- _Provided records_:
______

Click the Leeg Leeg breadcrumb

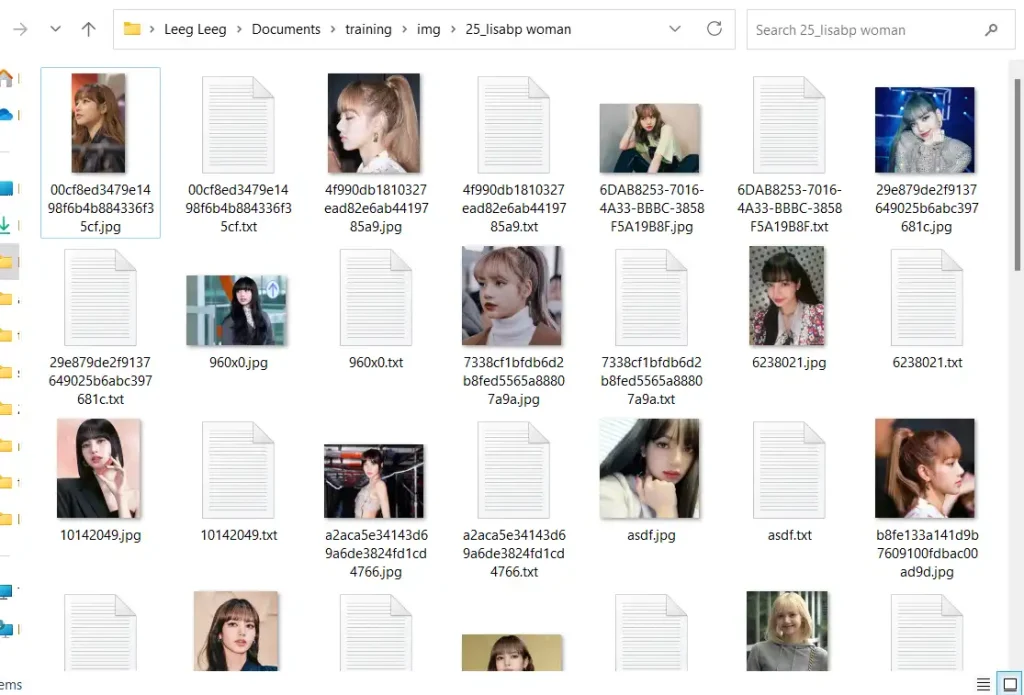195,29
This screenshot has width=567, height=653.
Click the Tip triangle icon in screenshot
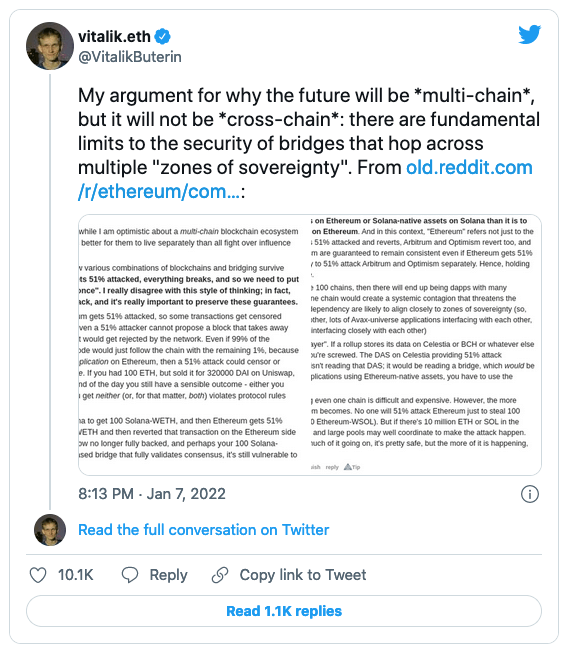coord(348,467)
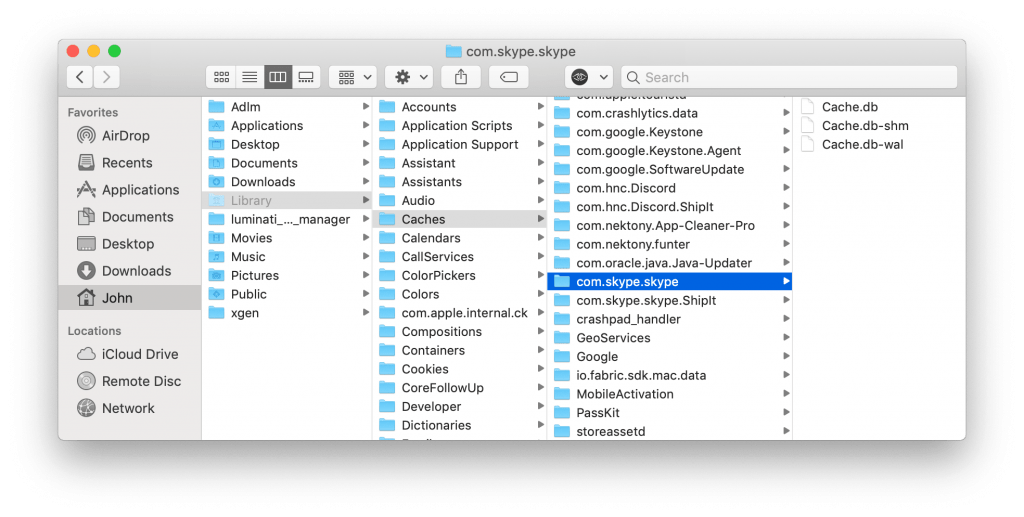The height and width of the screenshot is (517, 1024).
Task: Open the Application Support folder
Action: coord(459,144)
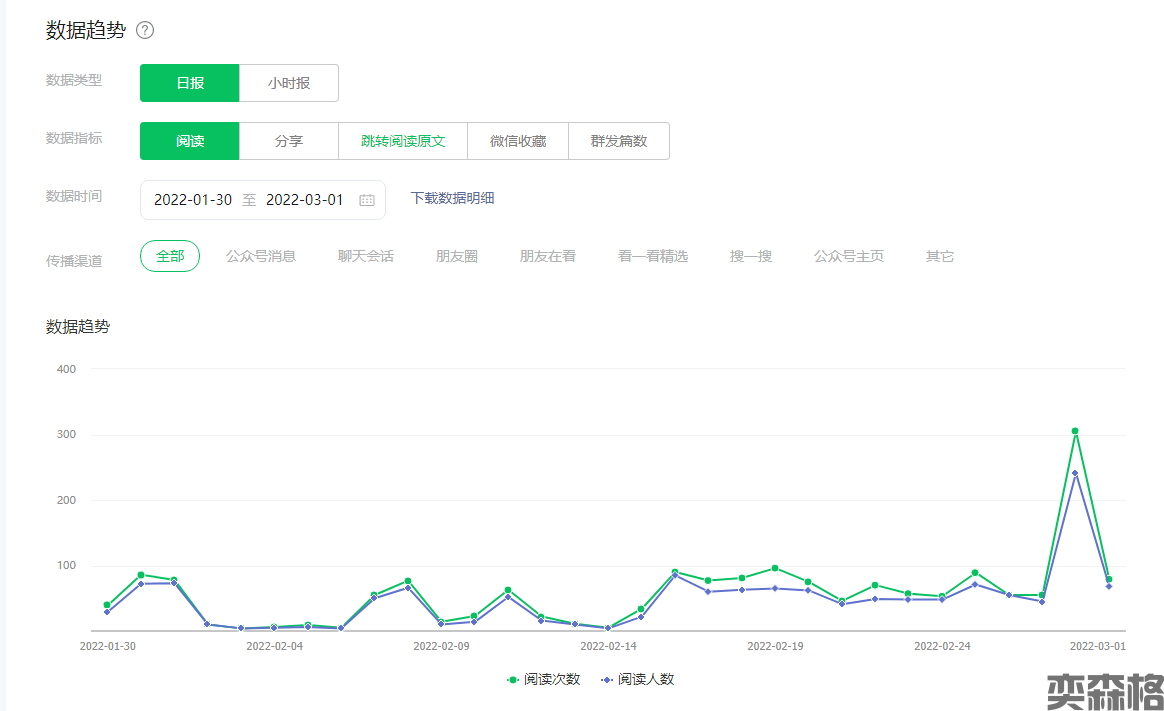This screenshot has width=1164, height=711.
Task: Switch to the 分享 metric tab
Action: click(289, 141)
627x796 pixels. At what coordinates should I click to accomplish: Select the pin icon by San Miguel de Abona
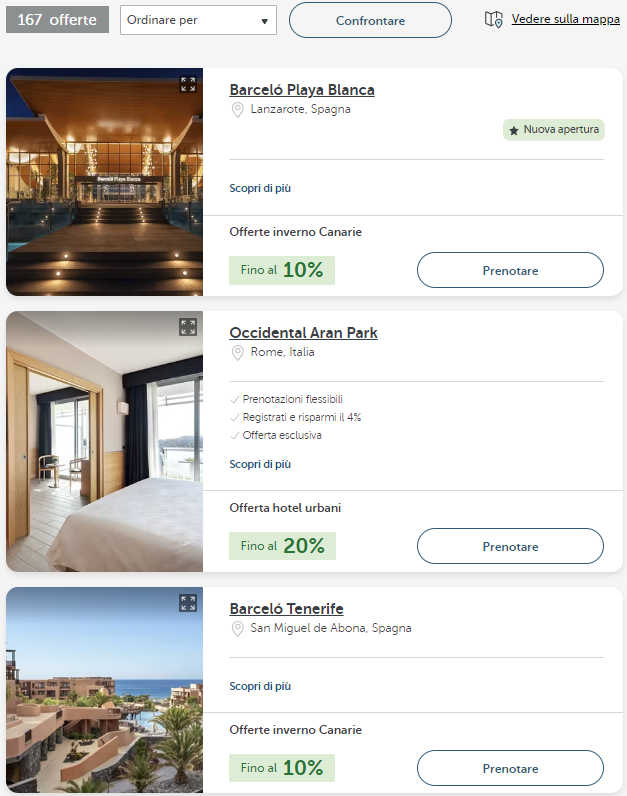[238, 629]
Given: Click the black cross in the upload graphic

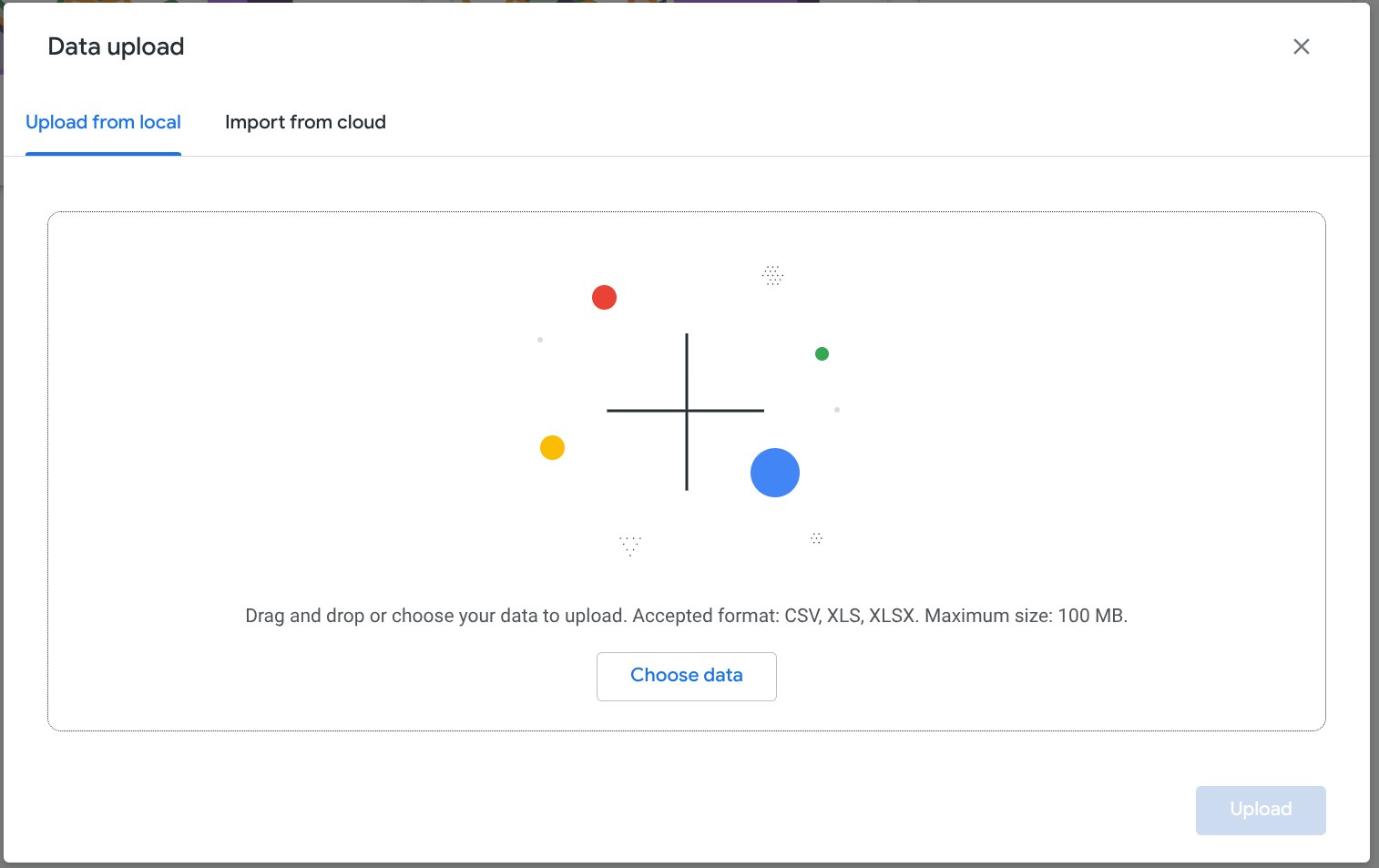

______

- _Assignment_: Return, exactly and without extra lines, everything from the line with "This screenshot has width=567, height=653." through the last line of the material above, both included. Pictures must be dropped.

- _Result of this task_:
This screenshot has width=567, height=653.
Click the Tip triangle icon in screenshot
coord(348,467)
The height and width of the screenshot is (517, 1024).
Task: Open the Application Support folder
Action: coord(459,144)
This screenshot has width=1164, height=711.
Task: Switch to the 分享 metric tab
Action: click(289, 141)
627x796 pixels. At what coordinates should I click to accomplish: Select the pin icon by San Miguel de Abona
[238, 629]
Given: Click the black cross in the upload graphic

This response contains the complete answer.